- Born: Alexander Peter Rigopulos December 23, 1969 (age 56) North Andover, Massachusetts, U.S.
- Occupations: Co-founder/creative director, Harmonix, musician

= Alex Rigopulos =

American chief executive

Alexander Peter Rigopulos (born December 23, 1969 in North Andover, Massachusetts) is an American video game designer and musician, best known as the former CEO and current creative director of Harmonix Music Systems, a company he founded with Eran Egozy in 1995. He is also a member of the band Newfane with his brother Chris Rigopulos, who is the current COO at Harmonix.

==Career==
Rigopulos, born in North Andover, Massachusetts, is a graduate of Deerfield Academy along with two other brothers. He graduated with a B.S. in music and theater arts in 1990 and an M.S. in media arts and sciences in 1994 from the Media Lab at MIT. While there, he met Egozy, an electrical engineer, and they discovered ways to create interactive music devices. After they received their degrees, the two formed Harmonix to create music video games such as Frequency and Amplitude, but the company became highly successful with its contributions to both the Guitar Hero and Rock Band series of games, both which used specially designed controllers based on instruments like guitars and drum kits to mimic the playing of numerous rock songs. Rigopulos and Egozy were listed in Time magazine's 2008 list of the 100 most influential people for their work on Rock Band.

In May 2014, amid layoffs at Harmonix, Rigopulos announced that he would step down as CEO, being replaced by Steve Janiak, while he would become the chief creative officer for the company.

Rigopulos personally cites Japanese game designers Masaya Matsuura, Tetsuya Mizuguchi, and Keita Takahashi as some artists that have inspired his work at Harmonix.

__Entries shown__:
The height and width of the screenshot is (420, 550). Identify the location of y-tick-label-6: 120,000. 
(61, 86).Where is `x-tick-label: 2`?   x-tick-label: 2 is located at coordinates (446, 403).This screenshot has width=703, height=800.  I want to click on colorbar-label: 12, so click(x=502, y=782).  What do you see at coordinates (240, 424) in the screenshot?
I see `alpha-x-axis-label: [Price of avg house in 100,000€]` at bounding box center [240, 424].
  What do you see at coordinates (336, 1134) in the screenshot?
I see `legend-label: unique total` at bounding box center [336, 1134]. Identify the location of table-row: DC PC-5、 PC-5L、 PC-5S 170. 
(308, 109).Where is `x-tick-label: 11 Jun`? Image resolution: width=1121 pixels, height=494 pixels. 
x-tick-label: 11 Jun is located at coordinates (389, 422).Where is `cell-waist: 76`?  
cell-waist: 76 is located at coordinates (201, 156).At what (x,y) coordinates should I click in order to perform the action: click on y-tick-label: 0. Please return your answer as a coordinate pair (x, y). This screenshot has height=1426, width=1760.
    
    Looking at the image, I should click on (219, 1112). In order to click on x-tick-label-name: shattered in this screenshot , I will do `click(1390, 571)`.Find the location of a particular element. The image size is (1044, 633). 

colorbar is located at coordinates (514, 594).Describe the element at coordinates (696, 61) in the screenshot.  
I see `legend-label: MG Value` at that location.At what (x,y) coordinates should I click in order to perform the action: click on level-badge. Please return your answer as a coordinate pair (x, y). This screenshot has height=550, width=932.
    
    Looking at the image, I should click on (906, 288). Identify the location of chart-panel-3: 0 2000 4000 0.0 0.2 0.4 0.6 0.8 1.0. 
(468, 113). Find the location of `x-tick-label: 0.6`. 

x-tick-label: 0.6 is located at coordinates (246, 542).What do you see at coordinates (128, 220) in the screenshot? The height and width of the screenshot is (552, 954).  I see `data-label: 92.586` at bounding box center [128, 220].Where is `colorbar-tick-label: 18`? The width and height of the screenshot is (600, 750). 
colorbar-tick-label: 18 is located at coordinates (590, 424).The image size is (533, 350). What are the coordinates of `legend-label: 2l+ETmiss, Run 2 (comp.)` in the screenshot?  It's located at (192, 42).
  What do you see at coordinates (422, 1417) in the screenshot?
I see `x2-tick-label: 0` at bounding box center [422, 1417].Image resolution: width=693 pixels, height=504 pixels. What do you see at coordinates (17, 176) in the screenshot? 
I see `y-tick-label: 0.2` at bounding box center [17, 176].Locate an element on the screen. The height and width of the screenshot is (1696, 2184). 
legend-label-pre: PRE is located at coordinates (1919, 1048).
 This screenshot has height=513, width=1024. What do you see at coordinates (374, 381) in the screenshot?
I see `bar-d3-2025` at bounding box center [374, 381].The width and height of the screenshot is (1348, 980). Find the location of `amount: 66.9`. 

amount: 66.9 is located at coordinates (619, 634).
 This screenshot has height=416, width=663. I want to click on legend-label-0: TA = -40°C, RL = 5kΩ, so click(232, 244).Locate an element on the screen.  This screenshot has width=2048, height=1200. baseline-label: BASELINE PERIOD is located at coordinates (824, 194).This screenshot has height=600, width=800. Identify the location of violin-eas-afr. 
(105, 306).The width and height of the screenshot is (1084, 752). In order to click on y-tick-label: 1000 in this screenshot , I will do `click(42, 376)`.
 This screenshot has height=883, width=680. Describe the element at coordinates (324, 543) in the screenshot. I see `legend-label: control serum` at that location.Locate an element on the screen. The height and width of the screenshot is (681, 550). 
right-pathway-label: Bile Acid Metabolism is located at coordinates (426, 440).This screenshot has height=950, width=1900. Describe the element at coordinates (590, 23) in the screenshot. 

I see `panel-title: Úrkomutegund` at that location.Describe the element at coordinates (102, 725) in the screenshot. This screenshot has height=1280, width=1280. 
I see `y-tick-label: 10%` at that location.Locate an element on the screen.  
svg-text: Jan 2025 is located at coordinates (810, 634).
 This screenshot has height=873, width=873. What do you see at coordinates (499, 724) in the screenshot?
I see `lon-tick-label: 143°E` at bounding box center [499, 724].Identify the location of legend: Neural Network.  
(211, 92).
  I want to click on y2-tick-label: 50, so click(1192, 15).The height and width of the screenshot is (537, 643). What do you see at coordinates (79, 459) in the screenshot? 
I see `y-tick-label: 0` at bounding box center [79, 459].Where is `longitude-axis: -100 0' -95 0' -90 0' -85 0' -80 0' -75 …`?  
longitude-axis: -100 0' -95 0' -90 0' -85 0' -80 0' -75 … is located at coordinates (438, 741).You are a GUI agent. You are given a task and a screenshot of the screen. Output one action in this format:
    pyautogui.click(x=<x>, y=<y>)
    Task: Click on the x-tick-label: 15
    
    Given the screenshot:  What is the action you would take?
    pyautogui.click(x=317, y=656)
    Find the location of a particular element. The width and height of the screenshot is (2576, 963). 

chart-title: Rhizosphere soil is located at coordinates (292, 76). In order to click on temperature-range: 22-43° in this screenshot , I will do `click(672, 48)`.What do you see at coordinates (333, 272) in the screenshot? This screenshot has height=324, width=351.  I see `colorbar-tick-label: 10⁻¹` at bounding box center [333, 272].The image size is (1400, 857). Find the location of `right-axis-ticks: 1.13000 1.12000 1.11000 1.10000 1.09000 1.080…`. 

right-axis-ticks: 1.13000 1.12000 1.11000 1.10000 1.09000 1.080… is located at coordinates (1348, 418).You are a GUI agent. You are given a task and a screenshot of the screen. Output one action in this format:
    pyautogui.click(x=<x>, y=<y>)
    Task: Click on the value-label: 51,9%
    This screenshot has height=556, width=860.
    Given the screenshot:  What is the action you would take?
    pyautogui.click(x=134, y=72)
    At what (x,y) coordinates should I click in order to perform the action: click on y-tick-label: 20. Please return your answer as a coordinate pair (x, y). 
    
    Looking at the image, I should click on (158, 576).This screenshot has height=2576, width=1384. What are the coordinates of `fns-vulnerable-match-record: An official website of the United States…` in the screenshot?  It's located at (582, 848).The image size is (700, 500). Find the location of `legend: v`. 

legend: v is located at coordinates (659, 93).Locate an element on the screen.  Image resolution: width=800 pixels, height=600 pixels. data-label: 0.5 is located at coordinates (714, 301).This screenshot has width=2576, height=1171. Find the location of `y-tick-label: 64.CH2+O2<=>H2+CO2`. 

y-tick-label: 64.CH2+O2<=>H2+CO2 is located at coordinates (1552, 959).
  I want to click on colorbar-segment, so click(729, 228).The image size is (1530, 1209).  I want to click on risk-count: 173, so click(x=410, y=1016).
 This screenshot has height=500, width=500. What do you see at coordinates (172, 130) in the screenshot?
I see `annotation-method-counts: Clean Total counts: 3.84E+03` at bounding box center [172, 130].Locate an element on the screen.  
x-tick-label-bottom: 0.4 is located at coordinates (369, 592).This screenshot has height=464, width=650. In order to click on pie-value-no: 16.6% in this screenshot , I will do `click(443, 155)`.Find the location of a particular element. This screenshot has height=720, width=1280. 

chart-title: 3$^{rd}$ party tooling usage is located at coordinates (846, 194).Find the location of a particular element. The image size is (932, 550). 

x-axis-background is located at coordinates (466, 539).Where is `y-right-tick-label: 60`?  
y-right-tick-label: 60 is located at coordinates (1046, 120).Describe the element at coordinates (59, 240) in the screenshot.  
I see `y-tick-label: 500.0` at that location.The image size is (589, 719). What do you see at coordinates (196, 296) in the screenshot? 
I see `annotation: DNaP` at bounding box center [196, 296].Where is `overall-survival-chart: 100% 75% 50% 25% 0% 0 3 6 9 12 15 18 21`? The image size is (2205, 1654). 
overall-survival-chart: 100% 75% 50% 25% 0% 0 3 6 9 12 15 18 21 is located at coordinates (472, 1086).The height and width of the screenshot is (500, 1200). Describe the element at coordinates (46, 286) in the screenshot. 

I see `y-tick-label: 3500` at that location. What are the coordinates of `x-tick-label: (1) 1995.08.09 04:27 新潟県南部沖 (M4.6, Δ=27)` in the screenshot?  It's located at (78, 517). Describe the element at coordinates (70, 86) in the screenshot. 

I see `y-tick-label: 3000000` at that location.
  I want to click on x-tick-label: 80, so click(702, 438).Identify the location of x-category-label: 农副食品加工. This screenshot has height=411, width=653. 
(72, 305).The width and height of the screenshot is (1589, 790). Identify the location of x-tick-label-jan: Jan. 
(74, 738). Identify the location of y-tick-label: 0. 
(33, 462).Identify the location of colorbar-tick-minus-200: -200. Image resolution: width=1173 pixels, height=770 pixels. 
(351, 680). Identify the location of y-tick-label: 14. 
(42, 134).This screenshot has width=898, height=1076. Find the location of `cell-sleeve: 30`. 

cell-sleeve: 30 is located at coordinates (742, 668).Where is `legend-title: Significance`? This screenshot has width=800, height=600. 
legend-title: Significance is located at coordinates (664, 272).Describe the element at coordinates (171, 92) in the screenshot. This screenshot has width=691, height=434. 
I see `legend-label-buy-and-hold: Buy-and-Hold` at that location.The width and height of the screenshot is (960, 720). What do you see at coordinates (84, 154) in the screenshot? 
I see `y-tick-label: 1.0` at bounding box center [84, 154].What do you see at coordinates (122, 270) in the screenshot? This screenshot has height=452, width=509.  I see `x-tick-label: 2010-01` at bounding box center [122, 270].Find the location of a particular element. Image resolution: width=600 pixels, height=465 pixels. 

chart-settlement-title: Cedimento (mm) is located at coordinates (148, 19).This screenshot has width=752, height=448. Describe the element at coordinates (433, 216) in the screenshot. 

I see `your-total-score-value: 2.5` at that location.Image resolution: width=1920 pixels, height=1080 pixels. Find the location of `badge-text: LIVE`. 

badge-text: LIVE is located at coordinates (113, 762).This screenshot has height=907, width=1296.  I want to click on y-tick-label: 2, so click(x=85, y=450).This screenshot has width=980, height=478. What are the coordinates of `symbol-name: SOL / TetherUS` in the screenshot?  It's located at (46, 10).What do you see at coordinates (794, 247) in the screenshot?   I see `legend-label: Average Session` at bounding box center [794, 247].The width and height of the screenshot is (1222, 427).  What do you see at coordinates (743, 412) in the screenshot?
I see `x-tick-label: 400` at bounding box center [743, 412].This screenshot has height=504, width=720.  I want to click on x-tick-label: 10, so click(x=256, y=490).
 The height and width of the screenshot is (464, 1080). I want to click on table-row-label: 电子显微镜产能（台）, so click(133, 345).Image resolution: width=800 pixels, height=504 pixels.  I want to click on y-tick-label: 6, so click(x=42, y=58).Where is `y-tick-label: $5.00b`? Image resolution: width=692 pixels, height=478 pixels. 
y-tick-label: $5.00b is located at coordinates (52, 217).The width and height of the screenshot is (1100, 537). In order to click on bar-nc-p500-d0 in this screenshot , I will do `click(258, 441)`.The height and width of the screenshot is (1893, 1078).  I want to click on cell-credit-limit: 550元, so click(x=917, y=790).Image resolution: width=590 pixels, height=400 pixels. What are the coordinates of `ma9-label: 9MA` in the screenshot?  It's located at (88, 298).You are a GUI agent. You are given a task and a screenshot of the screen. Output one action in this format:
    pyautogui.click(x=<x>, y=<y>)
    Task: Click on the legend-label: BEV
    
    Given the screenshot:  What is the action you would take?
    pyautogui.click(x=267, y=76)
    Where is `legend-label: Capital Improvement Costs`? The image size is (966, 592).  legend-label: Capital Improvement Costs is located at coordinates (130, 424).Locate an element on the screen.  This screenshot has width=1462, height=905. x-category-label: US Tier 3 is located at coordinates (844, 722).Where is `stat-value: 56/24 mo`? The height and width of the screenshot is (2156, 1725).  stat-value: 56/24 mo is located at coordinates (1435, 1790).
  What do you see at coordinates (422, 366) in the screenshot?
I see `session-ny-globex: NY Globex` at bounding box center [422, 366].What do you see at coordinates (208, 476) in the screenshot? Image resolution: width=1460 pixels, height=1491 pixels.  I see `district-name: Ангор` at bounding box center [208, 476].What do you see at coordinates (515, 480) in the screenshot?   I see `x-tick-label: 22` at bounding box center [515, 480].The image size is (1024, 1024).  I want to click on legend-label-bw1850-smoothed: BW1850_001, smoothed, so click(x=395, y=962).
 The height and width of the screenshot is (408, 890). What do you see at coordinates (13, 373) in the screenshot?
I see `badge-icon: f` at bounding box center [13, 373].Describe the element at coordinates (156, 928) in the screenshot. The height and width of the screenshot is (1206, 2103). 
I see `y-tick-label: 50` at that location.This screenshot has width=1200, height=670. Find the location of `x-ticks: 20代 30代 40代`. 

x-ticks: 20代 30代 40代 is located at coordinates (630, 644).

__What the task requires__:
Using the biography of Alex Rigopulos, decide whether each statement agrees with it: (a) Rigopulos founded Harmonix with Eran Egozy in 1995; (b) Rigopulos earned his M.S. from MIT in 1990; (c) Steve Janiak took over as CEO when Rigopulos stepped down. For each, answer yes or no and quote the deciding words. The data comes from a separate source and has no connection to the text.

__Result__:
(a) Yes: "a company he founded with Eran Egozy in 1995"
(b) No: "an M.S. in media arts and sciences in 1994"
(c) Yes: "being replaced by Steve Janiak"